La Mauritanie est secouée par une affaire aux relents de bataille judiciaire et politique. L’humoriste Beybat Akhoy a officiellement porté plainte contre Mohameden Ould Ishedou, avocat vedette et pilier de la défense de l’ex-président Mohamed Ould Abdel Aziz. Motif : « insulte et diffamation » après que le juriste a comparé le paysage politique national à un « commerce de quartier », évoquant lors d’une conférence de presse le passage de « plusieurs présidents » et même de Bebat Akhoy dans cette « échoppe ». Des propos perçus par l’artiste comme une atteinte à son intégrité professionnelle.

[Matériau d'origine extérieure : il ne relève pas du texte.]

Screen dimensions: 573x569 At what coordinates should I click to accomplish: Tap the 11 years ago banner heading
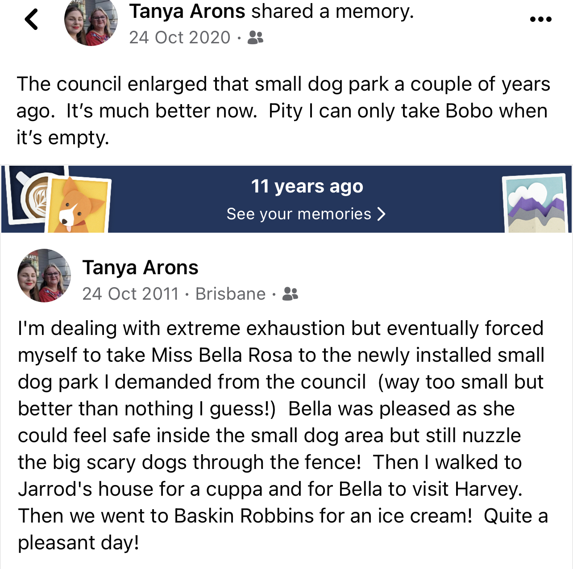[307, 186]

Mais au-delà des accusations, c’est la rapidité inédite du traitement de cette plainte qui suscite un tollé sur les réseaux sociaux. Alors que des milliers de dossiers dorment dans les tiroirs du palais de justice, souvent classés sans suite, la convocation express d’Ould Ishedou par la police judiciaire du Tribunal Ouest de Nouakchott interroge. « Pourquoi cette priorité soudaine ? », s’indignent des internautes, soupçonnant des motivations cachées derrière la démarche du comédien. Certains y voient une manœuvre pour museler un avocat trop impliquédans la défensede son client, d’autres une instrumentalisation de la justice à des fins de règlement de comptes.
« Comment expliquer qu’une simple plainte en soit traitée en un claquement de doigts, quand des victimes de crimes graves attendent depuis des années ? », dénonce le président de mouvement Kefana sur Facebook. Une rhétorique qui alimente les théories : et si cette plainte visait moins à défendre l’honneur de Beybat qu’à envoyer un message politique à Ould Ishedou, connu pour ses prises de position et ces déclarations dans le dossier de son client, à savoir l’ex président Mohamed Ould Abdel Aziz mais avec des déclarations modérées mais des signes forts contre le pouvoir actuel ?
Du côté juridique, l’affaire pourrait cristalliser les tensions entre liberté d’expression et protection de la réputation. Mais dans l’opinion publique, elle révèle une défiance grandissante envers une justice perçue comme à deux vitesses. Entre les « têtes d’affiche » et les anonymes condamnés à l’oubli, le cas Beybat-Ishedou risque de laisser des traces bien après la fin des procédures que du procès.